Your goal: In the data that follows, find the line with "Select the cropping tool icon"; transcribe it, every later line up to the one with "617x309 pixels.", and that line as well, exactly and with no others.

Data provided:
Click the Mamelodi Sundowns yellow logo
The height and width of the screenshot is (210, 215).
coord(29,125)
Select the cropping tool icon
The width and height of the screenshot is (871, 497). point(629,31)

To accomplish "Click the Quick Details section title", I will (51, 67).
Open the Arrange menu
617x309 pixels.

...

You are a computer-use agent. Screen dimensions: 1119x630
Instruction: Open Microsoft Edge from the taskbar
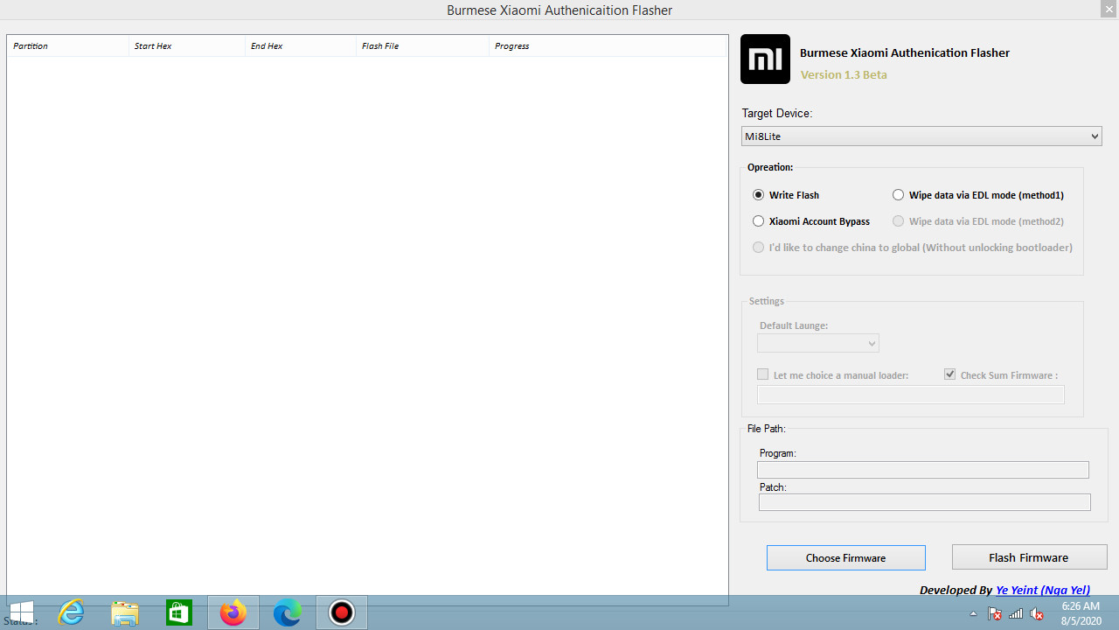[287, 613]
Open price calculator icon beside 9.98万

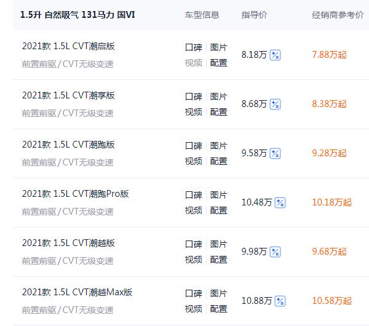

...

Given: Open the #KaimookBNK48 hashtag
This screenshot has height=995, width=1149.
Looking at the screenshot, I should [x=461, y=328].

Completed exercise:
Select the cropping tool icon
The width and height of the screenshot is (871, 497). point(629,31)

To accomplish "Click the Quick Details section title", I will (51, 67).
Open the Arrange menu
617x309 pixels.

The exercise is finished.